I believe that is is through life’s trials that we learn our most valuable lessons. For us, it seems that cancer will be the means through which many of our lessons will be taught.
We found Mark’s first bone tumor just nine months after we were married. It was not malignant, but it was life changing. His left upper femur and greater trochanter are now a large chunk of cement rather than bone and this has drastically reduced his activity level. He has also had tumors removed from his wrist, shoulder, and face (parotid gland). His only malignancy to date was a stage 2+ apigmented melanoma on his upper right arm. He had surgery but we had the option of chemotherapy and opted out. That was almost 7 years ago.

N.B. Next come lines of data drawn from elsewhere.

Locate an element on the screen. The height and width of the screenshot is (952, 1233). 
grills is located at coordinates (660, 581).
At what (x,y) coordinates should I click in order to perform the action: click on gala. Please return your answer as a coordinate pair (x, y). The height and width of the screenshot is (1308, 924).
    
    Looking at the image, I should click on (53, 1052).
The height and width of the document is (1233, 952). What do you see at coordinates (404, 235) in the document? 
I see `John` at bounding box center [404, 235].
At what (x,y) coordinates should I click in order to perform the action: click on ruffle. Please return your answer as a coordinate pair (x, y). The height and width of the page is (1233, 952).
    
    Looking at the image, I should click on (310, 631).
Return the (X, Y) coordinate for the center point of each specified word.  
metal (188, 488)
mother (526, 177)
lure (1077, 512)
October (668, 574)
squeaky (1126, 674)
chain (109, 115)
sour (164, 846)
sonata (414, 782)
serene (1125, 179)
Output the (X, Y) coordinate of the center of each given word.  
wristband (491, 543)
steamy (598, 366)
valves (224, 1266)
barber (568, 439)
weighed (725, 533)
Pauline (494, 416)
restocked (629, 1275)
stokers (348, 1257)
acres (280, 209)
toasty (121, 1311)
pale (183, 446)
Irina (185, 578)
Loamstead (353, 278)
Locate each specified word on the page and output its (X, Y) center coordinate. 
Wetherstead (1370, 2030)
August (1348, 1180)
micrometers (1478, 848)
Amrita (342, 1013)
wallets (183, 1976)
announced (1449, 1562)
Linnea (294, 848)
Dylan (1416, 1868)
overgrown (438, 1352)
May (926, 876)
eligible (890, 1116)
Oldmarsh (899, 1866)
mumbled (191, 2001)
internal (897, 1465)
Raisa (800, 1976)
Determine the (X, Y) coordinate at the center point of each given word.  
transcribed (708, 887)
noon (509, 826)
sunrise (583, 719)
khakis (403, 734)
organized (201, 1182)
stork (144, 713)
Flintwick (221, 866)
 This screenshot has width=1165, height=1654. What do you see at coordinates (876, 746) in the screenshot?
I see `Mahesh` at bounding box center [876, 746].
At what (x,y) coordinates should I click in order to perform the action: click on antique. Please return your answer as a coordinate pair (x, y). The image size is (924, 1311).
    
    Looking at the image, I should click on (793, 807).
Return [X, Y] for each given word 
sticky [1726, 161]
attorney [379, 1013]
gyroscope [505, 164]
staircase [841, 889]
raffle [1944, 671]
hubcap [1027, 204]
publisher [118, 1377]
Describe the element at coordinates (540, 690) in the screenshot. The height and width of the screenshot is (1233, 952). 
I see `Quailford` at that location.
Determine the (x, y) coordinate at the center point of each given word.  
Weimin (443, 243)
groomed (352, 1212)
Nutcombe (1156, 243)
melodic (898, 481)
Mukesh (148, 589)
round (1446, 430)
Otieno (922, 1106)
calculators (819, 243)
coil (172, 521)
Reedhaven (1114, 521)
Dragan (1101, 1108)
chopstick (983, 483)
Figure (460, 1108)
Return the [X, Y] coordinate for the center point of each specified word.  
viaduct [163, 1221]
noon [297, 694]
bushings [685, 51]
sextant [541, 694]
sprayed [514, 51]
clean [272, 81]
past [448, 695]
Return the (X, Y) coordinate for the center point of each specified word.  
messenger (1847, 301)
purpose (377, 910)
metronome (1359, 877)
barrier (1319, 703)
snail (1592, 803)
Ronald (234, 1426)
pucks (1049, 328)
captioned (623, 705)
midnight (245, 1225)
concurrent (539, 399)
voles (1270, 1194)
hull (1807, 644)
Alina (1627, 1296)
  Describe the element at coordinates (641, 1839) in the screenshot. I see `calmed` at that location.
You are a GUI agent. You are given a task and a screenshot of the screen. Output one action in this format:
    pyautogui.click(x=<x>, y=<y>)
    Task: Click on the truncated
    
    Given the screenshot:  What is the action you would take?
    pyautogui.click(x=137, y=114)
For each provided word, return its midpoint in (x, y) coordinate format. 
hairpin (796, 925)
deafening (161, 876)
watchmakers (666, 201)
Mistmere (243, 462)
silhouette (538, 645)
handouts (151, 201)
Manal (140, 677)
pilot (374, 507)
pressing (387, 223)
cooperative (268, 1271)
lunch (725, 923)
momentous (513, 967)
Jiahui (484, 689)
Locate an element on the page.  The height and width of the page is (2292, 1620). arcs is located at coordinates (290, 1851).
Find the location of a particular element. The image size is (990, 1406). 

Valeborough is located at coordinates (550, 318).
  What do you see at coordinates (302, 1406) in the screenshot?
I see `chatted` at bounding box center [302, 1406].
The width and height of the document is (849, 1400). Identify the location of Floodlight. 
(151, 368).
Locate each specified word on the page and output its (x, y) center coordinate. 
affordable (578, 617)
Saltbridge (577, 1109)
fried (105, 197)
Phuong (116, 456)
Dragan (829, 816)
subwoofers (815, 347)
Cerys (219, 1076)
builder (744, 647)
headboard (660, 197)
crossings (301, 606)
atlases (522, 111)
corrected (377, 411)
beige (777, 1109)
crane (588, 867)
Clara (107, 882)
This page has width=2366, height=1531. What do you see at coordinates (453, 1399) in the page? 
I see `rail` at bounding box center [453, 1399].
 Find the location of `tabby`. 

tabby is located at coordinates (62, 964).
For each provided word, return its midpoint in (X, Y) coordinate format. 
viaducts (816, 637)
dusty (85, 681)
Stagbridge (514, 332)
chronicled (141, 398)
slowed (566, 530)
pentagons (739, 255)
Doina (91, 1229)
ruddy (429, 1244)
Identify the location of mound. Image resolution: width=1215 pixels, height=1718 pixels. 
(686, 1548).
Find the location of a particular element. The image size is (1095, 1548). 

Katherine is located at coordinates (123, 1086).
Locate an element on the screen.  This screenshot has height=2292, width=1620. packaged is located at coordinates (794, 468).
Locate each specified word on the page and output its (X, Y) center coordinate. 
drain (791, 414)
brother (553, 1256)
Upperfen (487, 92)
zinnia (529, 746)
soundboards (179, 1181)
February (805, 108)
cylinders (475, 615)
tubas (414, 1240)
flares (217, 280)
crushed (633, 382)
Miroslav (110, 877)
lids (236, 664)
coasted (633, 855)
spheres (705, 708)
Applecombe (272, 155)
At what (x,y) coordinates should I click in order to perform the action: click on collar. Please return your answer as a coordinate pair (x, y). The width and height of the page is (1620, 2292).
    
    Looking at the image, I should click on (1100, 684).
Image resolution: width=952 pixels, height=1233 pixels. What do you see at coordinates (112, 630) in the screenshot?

When my second son, Greg, was 17 he was diagnosed with osteosarcoma. He had a very large bone tumor on his right tibia. He spent seven months (his senior year) undergoing intense chemotherapy and his tibia has been replaced with a metallic “rod”.
After turning 15 we discovered that Natalie’s shoulder pain was actually caused multiple tumors in her shoulder joint, called synovial chondromatosis. Rather than producing synovial fluid to lubricate her shoulder joint, she had begun to produce cartilage. This was not malignant, though it does mean MRIs every six months for several years. We are also following an “abnomality” in her brain.
Currently, we are days away from Jackie’s thoracotomy to remove a chondroma. This is a very rare malignant tumor that has grown on her anterior thoracic spine. She also has tumor like her dad’s in her parotid gland, but that is low priority at present. Jackie is 17.
This all sounds awful, and it is. It is a result of Li-Fraumeni Syndrome which means that those of us who test positive have an impaired ability to fight cancerous cells. Nevertheless, it is our life and we have embraced it. We have learned so much. With Greg’s diagnosis we decided to make it all an adventure, and it is! The choice is to laugh or to cry; we cry a little and we laugh a lot.